うちこのヨガ日記

ヨガの練習や読書、旅、生活、心のなかのこと。

カーライル博物館 夏目漱石 著


こんなレポートが書けたら、どんなにあたまの中が楽しいやら! と思うような文章。
イギリスで、カーライル博物館を観光してきたよ〜という話なのですが、文章がいちいちおもしろい。

カーライルは何のためにこの天に近き一室の経営に苦心したか。彼は彼の文章の示すごとく電光的の人であった。彼の癇癖(かんぺき)は彼の身辺を囲繞(いにょう)して無遠慮に起る音響を無心に聞き流して著作に耽るの余裕を与えなかったと見える。洋琴(ピアノ)の声、犬の声、鶏の声、鸚鵡(おうむ)の声、いっさいの声はことごとく彼の鋭敏なる神経を刺激して懊悩(おうのう)やむ能(あた)わざらしめたる極ついに彼をして天に最も近く人にもっとも遠ざかれる住居をこの四階の天井裏に求めしめたのである。

夏目漱石の小説に出てくる「癇」という文字はその前後の描写がいつもおもしろいのだけど、昔は「癇癖(かんぺき)」という語が使われていたのですね。この単語、すごく便利。「コンプリート願望の強い、ラジャシックでギザギザハートのめんどくさい精神状態」というのを漢字二字であらわしている感じがイイ。いま使うと「完璧」と音が重なって、ちょっとダジャレっぽくなるのがイイ。



以下のくだりなんて、ちょっとしたスピリチュアル・エッセイ。

カーライルとショペンハウアとは実は十九世紀の好一対である。余がかくのごとく回想しつつあった時に例の婆さんがどうです下りましょうかと促す。
 一層を下るごとに下界に近づくような心持ちがする。
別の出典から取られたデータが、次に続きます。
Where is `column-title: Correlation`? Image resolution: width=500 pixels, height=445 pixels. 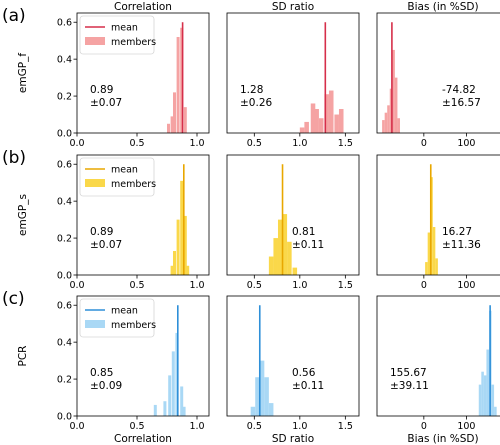
column-title: Correlation is located at coordinates (143, 7).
冥想の皮が剥げるごとく感ぜらるる。階段を降り切って最下の欄干に倚って通りを眺めた時にはついに依然たる一個の俗人となり了(おわ)ってしまった。

高いところから降りてきて「冥想の皮が剥げる」というところは、「瞑想」ではないところがシビれます。(書き分けを見るとおもしろいですよ)



結びも、おしゃれ。

余は婆さんの労に酬ゆるために婆さんの掌の上に一片の銀貨を載せた。ありがとうと云う声さえも朗読的であった。一時間の後倫敦(ロンドン)の塵と煤と車馬の音とテームス河とはカーライルの家を別世界のごとく遠き方へと隔てた。
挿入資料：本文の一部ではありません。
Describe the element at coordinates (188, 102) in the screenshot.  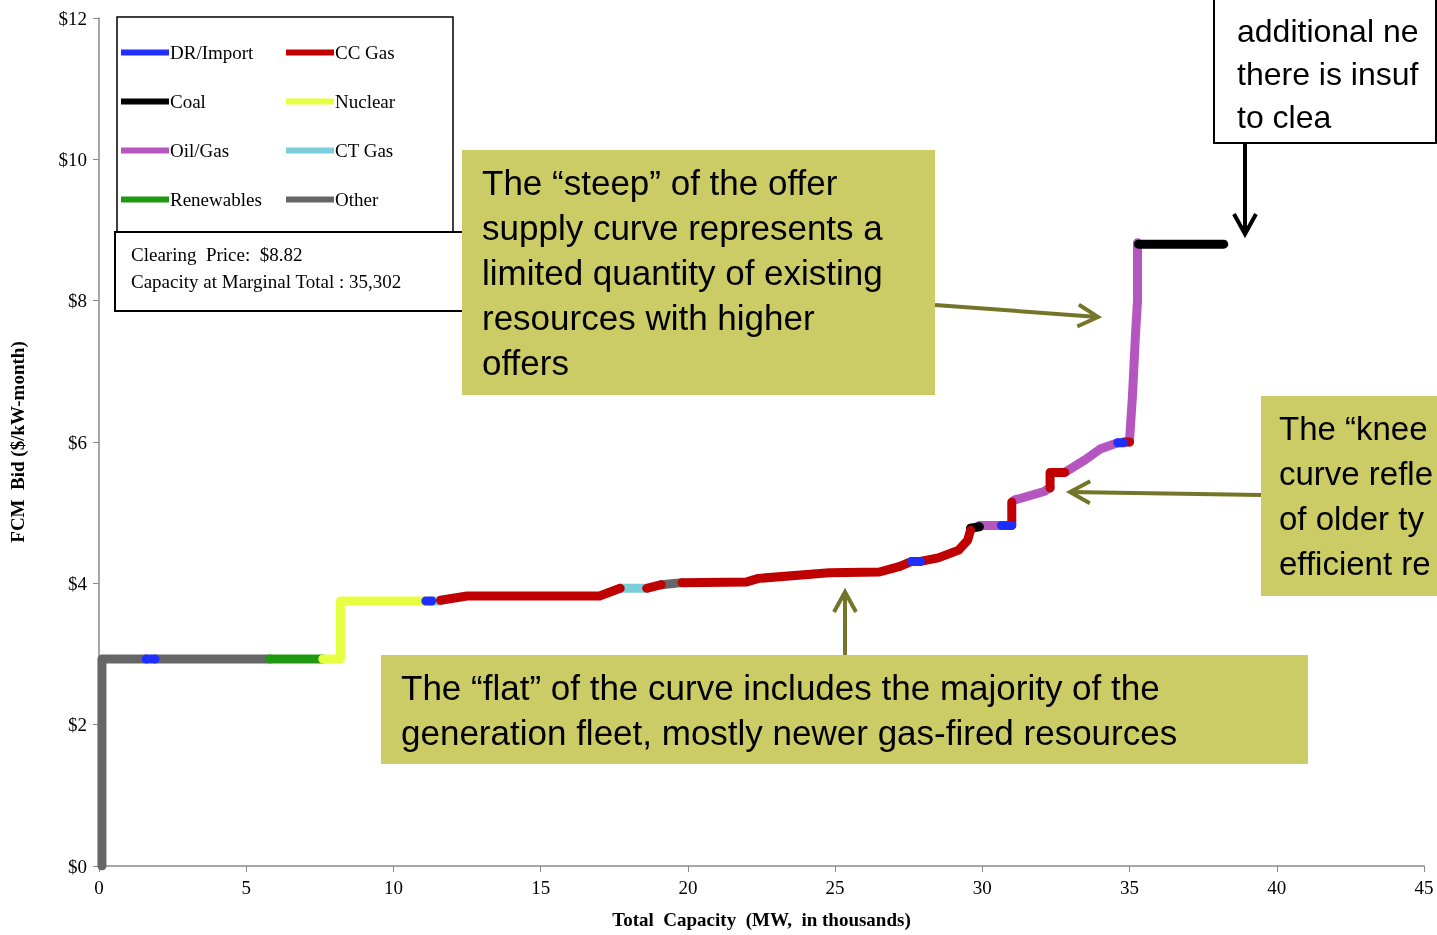
I see `legend-label: Coal` at that location.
イギリスの話なのに、こうやって書かれると決して黒髪ではないはずの婆さんが、そのへんの婆さんにも見えてきそうな感じがたまりません。


草枕のオープニングもそうだけど、「観光地で出会う婆さん」を書かせたら日本一だと思っていたところが、世界一になったかも。
あまりにもちょっとしたことなのに、おもしろくて、抱きつきたくなります。